De taal van de generatie van Cat was veel moeilijker dan die van haar eigen, en meer pithily correct: in hun termen was hij een hunk. Maar waarom, vroeg ze zich af, zou iemand eigenlijk een hunk willen, toen niet-hunks zoveel interessanter waren?
(The language of Cat's generation was far harder than that of her own, and more pithily correct: in their terms, he was a hunk. But why, she wondered, should anybody actually want a hunk, when non-hunks were so much more interesting?)

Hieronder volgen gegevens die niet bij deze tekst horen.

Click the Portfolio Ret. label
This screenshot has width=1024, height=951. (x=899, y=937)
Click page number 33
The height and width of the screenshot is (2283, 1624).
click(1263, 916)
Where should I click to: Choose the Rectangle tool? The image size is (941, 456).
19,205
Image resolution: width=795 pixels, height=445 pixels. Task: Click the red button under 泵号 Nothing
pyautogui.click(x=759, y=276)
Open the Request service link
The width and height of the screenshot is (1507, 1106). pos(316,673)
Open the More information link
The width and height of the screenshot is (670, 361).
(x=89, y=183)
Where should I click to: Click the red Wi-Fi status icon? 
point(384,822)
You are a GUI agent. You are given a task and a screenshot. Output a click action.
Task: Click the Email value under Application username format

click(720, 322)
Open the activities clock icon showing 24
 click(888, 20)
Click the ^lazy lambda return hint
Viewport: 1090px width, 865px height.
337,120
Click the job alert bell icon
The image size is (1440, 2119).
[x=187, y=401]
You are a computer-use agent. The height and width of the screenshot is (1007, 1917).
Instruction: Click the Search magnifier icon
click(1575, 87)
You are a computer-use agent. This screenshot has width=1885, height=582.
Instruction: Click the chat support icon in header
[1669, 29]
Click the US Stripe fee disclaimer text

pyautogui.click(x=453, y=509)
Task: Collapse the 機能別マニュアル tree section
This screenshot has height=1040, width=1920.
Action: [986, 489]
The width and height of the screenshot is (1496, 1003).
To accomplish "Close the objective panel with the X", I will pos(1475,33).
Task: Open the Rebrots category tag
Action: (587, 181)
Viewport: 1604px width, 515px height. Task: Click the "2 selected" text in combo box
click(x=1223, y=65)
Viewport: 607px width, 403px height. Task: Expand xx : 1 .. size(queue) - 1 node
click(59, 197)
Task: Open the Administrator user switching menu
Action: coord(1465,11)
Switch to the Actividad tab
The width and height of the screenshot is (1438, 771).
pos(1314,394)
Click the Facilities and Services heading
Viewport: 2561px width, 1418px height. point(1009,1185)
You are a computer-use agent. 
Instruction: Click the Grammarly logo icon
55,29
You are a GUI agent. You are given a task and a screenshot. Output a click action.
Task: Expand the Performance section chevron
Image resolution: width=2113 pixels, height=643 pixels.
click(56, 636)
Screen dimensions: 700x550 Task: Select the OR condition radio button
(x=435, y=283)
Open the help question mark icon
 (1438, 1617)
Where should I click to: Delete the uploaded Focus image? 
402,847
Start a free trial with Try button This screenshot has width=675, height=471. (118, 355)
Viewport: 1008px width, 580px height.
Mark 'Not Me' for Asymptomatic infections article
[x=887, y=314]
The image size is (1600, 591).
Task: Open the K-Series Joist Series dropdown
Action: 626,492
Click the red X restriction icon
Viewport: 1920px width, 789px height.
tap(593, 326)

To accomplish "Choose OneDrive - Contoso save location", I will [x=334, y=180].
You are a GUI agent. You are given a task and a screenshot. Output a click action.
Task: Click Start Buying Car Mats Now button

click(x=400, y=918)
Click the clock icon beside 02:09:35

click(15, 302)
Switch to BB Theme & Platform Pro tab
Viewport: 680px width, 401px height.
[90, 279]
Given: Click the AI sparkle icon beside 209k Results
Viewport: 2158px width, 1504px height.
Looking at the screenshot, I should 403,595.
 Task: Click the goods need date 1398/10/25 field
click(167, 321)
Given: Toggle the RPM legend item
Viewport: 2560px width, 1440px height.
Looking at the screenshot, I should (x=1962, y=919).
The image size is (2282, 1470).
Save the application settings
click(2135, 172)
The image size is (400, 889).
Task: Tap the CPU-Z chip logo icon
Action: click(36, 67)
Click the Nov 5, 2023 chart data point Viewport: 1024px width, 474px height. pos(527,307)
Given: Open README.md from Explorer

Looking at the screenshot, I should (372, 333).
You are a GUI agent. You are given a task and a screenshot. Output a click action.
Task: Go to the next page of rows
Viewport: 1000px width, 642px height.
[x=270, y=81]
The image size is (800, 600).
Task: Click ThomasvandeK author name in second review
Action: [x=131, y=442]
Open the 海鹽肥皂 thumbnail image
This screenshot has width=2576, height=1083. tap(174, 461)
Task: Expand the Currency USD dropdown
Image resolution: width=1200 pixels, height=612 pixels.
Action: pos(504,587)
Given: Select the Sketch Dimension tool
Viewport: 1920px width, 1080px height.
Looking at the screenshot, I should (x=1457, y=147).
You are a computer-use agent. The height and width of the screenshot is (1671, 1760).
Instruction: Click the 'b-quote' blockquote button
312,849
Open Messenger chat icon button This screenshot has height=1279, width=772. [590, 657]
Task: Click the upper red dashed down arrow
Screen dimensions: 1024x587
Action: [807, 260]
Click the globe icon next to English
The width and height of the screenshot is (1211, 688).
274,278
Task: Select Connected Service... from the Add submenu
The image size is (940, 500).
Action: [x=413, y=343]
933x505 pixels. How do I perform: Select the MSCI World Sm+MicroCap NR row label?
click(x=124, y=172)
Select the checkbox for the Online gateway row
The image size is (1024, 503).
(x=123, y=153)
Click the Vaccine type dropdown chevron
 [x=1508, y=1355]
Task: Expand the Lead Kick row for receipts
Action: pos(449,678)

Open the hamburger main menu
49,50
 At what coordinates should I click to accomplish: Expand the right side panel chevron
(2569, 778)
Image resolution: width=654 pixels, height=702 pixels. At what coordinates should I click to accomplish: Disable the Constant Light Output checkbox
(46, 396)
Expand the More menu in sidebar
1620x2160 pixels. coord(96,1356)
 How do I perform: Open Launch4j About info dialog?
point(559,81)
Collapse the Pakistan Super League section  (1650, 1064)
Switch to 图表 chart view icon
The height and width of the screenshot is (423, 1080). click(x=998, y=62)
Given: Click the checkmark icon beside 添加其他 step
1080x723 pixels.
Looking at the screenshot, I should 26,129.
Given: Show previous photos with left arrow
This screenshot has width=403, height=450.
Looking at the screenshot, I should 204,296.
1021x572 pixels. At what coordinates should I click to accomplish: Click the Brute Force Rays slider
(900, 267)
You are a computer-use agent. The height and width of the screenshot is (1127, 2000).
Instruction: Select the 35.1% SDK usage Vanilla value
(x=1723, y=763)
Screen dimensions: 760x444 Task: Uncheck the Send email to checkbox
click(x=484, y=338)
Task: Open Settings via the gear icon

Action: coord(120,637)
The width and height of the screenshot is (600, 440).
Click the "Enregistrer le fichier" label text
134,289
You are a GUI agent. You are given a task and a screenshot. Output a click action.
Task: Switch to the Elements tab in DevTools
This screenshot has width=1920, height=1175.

In "The Sunday Philosophy Club" onderzoekt Alexander McCall Smith de generatieverschillen in taal en perceptie. Cat reflecteert op hoe de woordenschat van de jongere generatie, inclusief eenvoudige termen als "Hunk", contrasteert met haar eigen ervaringen. Ze vindt de botheid van hun uitdrukkingen intrigerend, maar vraagt de fascinatie voor fysieke verschijningen.
De overpeinzingen van Cat leiden haar om de waarde van substantie over oppervlakkigheid te overwegen. Ze gelooft dat niet-hunks een diepte en intriges bezitten die hen interessanter maakt dan degenen die conventioneel aantrekkelijk zijn. Deze introspectie benadrukt een filosofisch debat tussen uiterlijk en karakter binnen relaties.